If the fly looks buggy, you can catch fish on it. In fact, you don't really know how to tie flies. If you use some fur, yarn and feather pieces and a hook, you can make flies. All you need is a hot glue gun. Strips from shiny mylar potato chip bags work well for wrapping body material. Put a drop of hot glue at the hook bend. Attach your material to the hot drop, wrap all your body materials forward to the eye, attach a wing of feather or hair, put another small hot drop to hold all that together and form the head. Paint that like the head of a bug. (shiney black is good)

You don't need to pay 6, 7, or 8 dollars for a fly. make your own for pennies. If it looks like a bug and twitches like a bug on the water .... fish will eat it.

Ohio Rusty ><>


----------



## tinknal (May 21, 2004)

I've heard said of fly fishing that it takes 10 minutes to learn and a lifetime to master.


----------



## netexan (Jan 3, 2008)

You're right tinknal. You can hot glue stuff together like rusty or heck why not just fish with corn? I've seen some big browns refuse a fly because it's a half size off and the drift is isn't right but rusty probably knows more about it than me.

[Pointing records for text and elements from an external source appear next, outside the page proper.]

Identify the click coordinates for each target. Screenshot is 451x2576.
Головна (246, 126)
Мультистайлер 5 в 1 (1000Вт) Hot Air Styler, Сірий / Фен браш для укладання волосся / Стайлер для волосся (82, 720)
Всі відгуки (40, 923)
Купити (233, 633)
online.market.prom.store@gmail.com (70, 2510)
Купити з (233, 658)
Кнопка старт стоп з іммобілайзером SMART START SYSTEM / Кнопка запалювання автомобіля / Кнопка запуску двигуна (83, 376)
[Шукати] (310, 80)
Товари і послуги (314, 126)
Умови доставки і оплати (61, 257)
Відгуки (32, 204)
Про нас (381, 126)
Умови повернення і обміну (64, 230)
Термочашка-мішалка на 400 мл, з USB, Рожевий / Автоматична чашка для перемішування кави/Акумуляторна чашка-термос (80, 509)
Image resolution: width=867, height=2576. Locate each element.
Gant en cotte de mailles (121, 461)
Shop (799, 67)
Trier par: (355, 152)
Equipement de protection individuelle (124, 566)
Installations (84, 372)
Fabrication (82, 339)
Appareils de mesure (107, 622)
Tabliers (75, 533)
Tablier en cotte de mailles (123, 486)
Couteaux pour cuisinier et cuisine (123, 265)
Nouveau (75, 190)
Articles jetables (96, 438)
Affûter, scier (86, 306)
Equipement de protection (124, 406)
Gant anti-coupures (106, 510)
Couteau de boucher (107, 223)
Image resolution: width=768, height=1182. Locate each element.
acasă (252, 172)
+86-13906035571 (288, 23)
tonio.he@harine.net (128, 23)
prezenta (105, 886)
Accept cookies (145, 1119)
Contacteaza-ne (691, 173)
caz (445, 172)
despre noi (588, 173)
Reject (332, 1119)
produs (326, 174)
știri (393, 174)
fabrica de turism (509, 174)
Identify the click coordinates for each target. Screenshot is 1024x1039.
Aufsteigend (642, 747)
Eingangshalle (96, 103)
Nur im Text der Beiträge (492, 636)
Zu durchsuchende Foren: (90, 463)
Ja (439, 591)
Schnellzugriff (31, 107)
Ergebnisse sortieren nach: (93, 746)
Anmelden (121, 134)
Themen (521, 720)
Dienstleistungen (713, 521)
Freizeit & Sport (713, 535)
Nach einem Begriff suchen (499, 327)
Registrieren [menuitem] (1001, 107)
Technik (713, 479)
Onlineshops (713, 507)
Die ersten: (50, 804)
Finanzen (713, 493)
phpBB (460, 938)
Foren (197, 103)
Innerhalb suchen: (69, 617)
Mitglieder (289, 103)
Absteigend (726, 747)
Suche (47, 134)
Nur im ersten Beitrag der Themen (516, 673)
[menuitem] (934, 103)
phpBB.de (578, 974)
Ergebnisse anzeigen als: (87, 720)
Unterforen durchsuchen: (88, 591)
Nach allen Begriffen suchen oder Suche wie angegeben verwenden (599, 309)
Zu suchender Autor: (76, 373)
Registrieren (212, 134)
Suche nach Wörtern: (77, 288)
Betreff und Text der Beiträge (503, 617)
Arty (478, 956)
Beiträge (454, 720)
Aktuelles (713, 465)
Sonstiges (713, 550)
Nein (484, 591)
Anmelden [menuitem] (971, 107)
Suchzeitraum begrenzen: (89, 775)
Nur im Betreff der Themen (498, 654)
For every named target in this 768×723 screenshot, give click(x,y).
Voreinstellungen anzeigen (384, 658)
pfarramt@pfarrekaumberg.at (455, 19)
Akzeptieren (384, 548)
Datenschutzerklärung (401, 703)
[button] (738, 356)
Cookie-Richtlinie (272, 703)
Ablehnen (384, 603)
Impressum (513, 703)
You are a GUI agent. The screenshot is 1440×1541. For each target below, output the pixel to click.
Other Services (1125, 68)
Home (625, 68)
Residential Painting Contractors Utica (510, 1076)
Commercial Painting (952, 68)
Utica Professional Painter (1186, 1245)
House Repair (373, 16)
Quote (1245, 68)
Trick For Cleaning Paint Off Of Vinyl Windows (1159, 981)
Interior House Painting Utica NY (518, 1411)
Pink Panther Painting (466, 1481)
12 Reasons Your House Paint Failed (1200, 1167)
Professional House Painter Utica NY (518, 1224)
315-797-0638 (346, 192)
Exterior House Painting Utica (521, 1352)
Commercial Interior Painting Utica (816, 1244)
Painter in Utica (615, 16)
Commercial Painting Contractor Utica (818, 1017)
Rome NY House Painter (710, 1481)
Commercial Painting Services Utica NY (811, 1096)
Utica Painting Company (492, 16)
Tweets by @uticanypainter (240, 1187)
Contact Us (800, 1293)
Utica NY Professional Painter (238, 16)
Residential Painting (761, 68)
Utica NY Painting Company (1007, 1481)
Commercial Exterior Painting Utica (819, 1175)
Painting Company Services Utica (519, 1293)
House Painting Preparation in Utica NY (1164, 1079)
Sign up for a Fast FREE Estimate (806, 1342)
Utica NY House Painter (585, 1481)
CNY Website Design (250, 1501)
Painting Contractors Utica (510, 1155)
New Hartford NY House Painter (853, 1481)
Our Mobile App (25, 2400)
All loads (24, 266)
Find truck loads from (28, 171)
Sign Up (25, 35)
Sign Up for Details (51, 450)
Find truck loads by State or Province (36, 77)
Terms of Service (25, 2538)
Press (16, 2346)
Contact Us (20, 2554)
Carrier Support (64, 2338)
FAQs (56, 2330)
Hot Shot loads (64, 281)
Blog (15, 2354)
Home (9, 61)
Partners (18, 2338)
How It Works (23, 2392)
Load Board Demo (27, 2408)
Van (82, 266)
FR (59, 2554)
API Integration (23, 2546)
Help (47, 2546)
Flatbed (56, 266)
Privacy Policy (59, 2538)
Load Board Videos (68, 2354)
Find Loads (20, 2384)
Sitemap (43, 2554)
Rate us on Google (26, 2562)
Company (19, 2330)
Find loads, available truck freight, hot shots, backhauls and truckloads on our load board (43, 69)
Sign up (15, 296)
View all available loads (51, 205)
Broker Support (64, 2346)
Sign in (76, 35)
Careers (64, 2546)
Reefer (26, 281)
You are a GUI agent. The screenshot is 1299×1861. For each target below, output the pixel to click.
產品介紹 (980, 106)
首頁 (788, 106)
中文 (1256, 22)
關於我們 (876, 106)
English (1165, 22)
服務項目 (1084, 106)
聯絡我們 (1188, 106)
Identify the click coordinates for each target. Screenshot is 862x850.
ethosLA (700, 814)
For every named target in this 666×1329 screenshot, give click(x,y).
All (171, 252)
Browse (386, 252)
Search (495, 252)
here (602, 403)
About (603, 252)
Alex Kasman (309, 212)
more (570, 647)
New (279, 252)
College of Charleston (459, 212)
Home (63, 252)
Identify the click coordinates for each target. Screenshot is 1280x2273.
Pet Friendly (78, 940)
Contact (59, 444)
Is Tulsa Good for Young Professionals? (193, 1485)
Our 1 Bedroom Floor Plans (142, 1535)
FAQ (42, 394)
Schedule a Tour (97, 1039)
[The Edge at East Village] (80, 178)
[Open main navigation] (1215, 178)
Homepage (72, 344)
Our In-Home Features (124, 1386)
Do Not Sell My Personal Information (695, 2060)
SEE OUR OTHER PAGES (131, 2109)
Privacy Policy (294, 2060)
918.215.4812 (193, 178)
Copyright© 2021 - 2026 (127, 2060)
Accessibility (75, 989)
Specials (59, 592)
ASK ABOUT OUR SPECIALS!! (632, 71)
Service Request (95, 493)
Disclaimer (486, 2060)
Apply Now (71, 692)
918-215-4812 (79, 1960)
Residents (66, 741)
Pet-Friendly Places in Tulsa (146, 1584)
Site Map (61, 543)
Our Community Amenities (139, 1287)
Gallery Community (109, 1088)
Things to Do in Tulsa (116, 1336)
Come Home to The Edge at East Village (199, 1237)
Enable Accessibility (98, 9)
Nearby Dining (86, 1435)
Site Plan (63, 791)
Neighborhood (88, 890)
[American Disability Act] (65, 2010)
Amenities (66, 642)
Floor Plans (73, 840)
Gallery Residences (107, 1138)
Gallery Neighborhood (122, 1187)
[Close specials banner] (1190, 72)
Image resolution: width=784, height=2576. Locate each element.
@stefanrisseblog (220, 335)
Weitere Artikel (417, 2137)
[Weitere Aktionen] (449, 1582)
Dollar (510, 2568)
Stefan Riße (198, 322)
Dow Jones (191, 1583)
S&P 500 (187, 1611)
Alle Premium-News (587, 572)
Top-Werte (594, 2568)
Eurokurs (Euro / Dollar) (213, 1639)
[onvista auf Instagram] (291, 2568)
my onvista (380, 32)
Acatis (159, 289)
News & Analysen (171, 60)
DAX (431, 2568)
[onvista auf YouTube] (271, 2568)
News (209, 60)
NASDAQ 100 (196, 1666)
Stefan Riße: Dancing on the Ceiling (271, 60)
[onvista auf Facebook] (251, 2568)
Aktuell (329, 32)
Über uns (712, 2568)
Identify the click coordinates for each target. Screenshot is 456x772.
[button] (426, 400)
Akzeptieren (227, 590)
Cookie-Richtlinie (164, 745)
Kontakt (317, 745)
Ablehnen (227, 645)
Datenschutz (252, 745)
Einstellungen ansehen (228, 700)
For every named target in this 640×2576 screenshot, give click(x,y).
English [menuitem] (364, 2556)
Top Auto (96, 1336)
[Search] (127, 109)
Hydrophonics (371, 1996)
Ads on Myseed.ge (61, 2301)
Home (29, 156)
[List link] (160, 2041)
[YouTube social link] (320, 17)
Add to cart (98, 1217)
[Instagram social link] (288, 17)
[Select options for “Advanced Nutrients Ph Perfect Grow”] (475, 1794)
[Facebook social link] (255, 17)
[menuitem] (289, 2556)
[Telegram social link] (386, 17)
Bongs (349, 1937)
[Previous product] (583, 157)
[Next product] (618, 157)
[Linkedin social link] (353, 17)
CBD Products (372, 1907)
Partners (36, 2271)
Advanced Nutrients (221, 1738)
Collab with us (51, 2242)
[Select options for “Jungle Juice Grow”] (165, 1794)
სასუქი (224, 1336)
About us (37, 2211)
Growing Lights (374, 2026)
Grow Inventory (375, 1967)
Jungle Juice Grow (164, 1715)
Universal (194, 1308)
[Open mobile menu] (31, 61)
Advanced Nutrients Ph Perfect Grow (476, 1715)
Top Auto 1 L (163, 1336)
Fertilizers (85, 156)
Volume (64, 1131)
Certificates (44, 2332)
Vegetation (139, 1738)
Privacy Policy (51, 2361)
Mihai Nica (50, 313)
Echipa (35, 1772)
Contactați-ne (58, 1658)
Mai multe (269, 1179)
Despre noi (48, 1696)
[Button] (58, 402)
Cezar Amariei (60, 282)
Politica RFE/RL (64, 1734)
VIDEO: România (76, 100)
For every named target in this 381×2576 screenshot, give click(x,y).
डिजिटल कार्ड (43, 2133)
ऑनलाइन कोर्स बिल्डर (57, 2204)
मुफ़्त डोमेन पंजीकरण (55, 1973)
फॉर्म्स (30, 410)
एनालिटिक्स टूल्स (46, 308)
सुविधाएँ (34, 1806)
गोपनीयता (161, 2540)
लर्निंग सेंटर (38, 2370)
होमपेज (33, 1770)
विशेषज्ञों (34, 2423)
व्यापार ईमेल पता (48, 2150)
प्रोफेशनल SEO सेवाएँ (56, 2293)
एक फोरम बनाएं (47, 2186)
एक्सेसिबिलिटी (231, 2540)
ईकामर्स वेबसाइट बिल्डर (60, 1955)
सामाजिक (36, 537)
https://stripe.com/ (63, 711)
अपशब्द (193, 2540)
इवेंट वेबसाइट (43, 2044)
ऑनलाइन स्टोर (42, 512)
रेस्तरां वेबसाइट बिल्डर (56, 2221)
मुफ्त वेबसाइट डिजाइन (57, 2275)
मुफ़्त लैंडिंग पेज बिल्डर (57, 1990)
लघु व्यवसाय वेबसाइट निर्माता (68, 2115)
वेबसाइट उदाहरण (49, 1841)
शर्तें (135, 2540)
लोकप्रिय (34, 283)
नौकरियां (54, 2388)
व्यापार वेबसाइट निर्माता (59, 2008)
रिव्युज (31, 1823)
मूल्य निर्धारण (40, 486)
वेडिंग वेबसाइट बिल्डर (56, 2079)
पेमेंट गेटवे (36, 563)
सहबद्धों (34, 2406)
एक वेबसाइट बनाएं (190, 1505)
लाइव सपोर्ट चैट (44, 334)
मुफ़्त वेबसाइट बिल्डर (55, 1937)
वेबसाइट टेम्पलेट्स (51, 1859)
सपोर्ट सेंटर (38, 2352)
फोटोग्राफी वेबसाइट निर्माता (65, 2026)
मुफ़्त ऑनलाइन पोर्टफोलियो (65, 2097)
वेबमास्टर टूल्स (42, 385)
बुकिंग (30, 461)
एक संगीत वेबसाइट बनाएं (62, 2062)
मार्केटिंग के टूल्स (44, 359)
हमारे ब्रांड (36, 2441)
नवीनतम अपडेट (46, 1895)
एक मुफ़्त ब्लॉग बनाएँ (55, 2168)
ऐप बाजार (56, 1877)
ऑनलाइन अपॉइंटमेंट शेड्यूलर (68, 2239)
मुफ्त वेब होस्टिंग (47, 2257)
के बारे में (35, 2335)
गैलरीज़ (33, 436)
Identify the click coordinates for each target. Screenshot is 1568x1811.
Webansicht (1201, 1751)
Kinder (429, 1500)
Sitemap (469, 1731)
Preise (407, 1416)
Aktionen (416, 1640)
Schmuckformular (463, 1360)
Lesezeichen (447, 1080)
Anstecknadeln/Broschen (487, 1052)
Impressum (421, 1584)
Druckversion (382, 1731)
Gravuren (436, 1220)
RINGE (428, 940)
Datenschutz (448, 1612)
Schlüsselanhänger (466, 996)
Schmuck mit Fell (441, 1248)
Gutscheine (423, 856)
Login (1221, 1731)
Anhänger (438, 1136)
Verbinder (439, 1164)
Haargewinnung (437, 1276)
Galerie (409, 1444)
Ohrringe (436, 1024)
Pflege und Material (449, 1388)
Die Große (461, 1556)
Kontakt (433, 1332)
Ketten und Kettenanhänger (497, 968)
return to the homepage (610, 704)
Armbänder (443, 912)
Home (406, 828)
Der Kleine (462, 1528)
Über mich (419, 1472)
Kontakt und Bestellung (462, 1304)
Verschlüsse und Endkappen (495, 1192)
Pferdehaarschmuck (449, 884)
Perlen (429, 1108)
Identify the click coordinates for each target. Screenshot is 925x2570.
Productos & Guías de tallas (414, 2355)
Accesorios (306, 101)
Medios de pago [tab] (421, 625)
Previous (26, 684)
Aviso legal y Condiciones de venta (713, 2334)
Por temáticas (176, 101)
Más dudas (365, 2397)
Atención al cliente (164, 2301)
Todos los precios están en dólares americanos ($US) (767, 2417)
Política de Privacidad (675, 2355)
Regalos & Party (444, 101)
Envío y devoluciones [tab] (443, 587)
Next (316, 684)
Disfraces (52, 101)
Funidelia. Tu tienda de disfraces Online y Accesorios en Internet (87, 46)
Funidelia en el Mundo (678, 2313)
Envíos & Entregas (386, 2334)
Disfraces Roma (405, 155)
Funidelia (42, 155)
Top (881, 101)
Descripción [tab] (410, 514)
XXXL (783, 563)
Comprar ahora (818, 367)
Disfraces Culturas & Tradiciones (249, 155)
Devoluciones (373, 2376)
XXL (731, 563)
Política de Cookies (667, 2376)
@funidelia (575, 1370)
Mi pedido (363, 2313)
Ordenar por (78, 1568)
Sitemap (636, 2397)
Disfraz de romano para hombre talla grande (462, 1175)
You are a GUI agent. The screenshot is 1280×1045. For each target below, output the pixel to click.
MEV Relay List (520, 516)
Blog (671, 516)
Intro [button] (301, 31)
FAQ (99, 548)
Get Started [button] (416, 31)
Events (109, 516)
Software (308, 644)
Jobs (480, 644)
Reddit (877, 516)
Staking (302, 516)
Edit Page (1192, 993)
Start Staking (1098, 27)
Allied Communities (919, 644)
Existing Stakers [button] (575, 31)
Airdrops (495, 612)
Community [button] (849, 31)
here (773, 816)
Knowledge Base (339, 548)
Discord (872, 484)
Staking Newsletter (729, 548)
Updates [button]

Just because you've caught a fish doesn't make you a fisherman, let alone a flyfisherman.


----------



## big rockpile (Feb 24, 2003)

netexan said:


> Good luck Rock. What weight rod are you using? Are you fishing a floating line or sink tip? Weight forward or double taper? Are you planning on fishing dries, nymphs and streamers? And what kind of fish are you targeting?
> I've fly fished all over this country, guided for it in AK and WY and have taught dozens of people the basics. It's not that difficult to get started but there are things that will take lots of practice to get right, like mending your line- throwing a curve into it so you're not drifting your line over a fish before the fly goes over him, roll casting, steeple casting, etc.
> I'll be happy to help you in any way I can, if I can. lol.


Ok I got 9' 5w,Floating WF Line,using Nymphs and Streamers.Got 7.5 Leader figured it would be easier to work with.

Figure make trip to the river,get away from people and figure it out down there.

big rockpile


----------



## netexan (Jan 3, 2008)

Sounds like you're on the right track. If you have any problems sing out and I'll try to help if I can.


----------